══ Extrait fourni ══

Après avoir lu un slogan qui se mit à l’obséder, « Deux amnésies errent en nous : l’origine et l’enfance. » (de Pascal Quignard), Marguerite n’avait plus qu’une idée en tête : devenir mère. Mais sans rapport sexuel, le test de grossesse n’indiqua aucun miracle. Une chimère à trois têtes, en revanche, vint lui rendre visite et lui apporter quelques conseils : « Tu n’es pas la première à vouloir faire un enfant toute seule. (...) La semence dont tu as besoin existe hors de l’homme. » Marguerite partit donc en Forêt Noire, accompagnée de la lune pour guide. Elle accepta de glisser entre ses jambes tout ce qu’elle trouvait mais ce n’est qu’avec un gros poisson que son vœu se réalisa. Et, après une grossesse qui l’emplit de bonheur, elle accoucha seule d’une petite Daisy. Mais le bébé était un être bien singulier qui dépérissait au fil des années.

═══

• [Consigne 1]
Relevez tous les noms propres qui apparaissent dans l'extrait.
• [Consigne 2]
D'après l'extrait, les affirmations suivantes sont-elles exactes ? Répondez par oui ou par non, en citant chaque fois les mots de l'extrait qui tranchent.
(a) Le test de grossesse de Marguerite s'est révélé positif.
(b) Marguerite se rendit en Forêt Noire avec la lune pour guide.
(c) Daisy prenait des forces au fil des années.
Les lignes qui viennent ensuite n'ont aucun rapport avec l'extrait.

══ Données de l'exercice ══

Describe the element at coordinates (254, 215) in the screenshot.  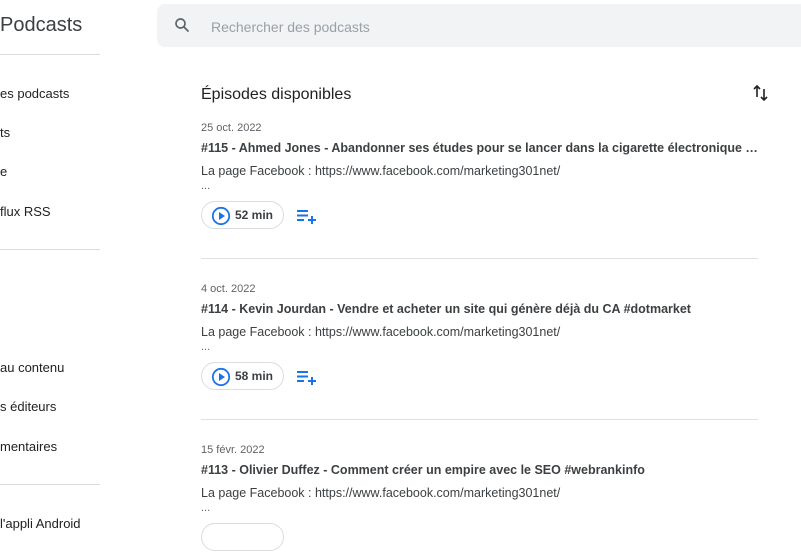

═══
══ Données de l'exercice ══

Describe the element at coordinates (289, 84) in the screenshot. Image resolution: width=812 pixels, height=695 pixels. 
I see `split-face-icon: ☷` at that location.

═══
══ Données de l'exercice ══

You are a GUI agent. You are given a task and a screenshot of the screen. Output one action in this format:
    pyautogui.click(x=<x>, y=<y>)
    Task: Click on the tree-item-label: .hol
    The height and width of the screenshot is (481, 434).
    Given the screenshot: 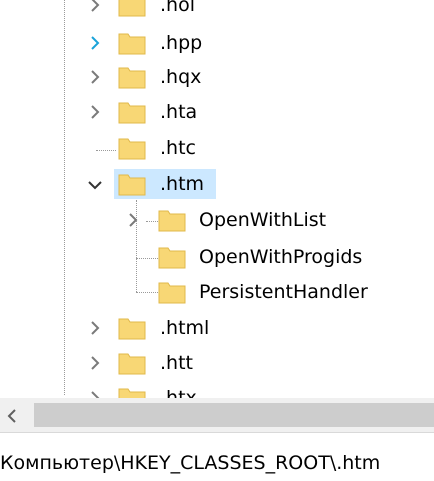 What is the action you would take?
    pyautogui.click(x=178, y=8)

═══

• [Réponse finale 1]
Pascal Quignard, Marguerite, Forêt Noire, Daisy

• [Réponse finale 2]
(a) Non : « le test de grossesse n’indiqua aucun miracle ».
(b) Oui : « Marguerite partit donc en Forêt Noire, accompagnée de la lune pour guide ».
(c) Non : « le bébé était un être bien singulier qui dépérissait au fil des années ».